--- REQUIREMENTS ---
From the post below about MiniDV tape transfers, extract the passage starting at "I am not a video" and ending at "a MiniDV transfer.", copying it word for word.

-- begin SOURCE --

I am not a video expert, and don't have any grounds to disagree with you.

But, I'm just thinking... Regardless of whether the tape has been reused, or not, shouldn't it be just a stream of bits? And, either the bits are read accurately, or not. If sometimes a bit is read as a "0" and other times the same bit is read as a "1", then the transfer is not accurate.

OK, nothing is absolutely, perfectly accurate over a sufficiently long time. I get this. But, it just appeared to me that there might be a significant difference between transfers ("capture") from MiniDV tape to a computer, as compared to a file copy (or FTP or UUCP or similar) on a computer. I mean I bet I could read a tape backup 10 times in a row (or more) and get, bit-for-bit the same file off it every time. But, apparently this is not the case for a MiniDV transfer.

I wonder if there is, or could be, something like EAC for DV tapes.

-- end SOURCE --
-- begin EXTRACTED DATA --

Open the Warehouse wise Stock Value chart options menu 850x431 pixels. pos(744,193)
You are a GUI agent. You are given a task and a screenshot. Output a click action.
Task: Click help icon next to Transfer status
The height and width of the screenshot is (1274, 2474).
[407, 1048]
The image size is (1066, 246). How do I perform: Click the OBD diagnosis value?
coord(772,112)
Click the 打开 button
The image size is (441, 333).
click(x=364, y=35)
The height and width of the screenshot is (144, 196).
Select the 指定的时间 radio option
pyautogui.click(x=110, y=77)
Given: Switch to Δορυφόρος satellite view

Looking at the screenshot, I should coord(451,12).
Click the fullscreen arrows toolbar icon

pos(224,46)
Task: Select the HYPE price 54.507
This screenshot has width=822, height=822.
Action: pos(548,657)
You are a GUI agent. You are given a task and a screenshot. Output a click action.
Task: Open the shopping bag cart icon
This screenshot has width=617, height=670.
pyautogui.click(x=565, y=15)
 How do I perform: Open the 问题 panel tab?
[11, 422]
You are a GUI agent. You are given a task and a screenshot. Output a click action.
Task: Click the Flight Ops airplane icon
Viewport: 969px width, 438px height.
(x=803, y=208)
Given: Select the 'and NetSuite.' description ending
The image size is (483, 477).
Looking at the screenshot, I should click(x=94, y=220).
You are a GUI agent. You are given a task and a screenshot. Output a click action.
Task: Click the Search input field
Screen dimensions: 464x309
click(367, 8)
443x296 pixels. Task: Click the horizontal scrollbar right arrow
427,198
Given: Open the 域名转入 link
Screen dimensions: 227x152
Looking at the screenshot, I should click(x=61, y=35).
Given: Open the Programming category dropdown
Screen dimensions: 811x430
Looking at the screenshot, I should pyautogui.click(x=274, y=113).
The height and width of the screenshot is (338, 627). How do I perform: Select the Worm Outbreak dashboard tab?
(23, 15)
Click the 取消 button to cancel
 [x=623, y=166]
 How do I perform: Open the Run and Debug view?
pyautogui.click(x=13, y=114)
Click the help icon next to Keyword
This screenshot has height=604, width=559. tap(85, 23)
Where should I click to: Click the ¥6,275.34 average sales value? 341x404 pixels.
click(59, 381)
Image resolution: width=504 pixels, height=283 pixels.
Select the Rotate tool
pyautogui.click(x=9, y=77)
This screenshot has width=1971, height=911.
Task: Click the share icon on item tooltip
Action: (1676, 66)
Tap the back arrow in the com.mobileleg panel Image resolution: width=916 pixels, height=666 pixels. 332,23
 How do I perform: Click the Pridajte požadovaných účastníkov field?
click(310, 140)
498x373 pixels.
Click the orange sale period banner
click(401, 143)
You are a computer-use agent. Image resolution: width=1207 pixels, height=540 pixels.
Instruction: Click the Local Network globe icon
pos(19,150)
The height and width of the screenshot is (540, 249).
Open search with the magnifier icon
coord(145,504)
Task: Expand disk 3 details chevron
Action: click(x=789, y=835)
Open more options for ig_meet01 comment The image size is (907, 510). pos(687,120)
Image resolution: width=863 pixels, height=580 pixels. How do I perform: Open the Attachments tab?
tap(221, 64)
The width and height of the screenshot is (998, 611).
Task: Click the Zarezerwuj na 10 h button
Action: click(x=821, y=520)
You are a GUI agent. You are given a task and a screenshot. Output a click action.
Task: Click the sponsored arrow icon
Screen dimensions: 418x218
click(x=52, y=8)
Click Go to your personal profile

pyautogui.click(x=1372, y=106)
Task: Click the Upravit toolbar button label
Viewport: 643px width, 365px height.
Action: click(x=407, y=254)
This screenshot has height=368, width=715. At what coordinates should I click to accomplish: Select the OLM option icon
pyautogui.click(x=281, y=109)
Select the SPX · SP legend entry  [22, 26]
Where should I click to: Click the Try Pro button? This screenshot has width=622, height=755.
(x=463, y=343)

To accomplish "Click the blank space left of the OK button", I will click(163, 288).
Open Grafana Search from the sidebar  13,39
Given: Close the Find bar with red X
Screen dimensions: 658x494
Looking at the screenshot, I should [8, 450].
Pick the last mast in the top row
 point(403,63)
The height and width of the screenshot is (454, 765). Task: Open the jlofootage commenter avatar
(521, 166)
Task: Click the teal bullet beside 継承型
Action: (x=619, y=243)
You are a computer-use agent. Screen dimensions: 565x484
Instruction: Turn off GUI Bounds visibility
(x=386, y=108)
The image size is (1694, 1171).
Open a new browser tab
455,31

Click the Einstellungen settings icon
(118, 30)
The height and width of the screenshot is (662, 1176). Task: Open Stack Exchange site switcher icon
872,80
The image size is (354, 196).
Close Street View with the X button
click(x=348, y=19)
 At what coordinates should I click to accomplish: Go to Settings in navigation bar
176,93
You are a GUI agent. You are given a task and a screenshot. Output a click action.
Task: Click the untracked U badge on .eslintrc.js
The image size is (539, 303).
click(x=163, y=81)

-- end EXTRACTED DATA --

--- EXERCISE RESULT ---
I am not a video expert, and don't have any grounds to disagree with you.

But, I'm just thinking... Regardless of whether the tape has been reused, or not, shouldn't it be just a stream of bits? And, either the bits are read accurately, or not. If sometimes a bit is read as a "0" and other times the same bit is read as a "1", then the transfer is not accurate.

OK, nothing is absolutely, perfectly accurate over a sufficiently long time. I get this. But, it just appeared to me that there might be a significant difference between transfers ("capture") from MiniDV tape to a computer, as compared to a file copy (or FTP or UUCP or similar) on a computer. I mean I bet I could read a tape backup 10 times in a row (or more) and get, bit-for-bit the same file off it every time. But, apparently this is not the case for a MiniDV transfer.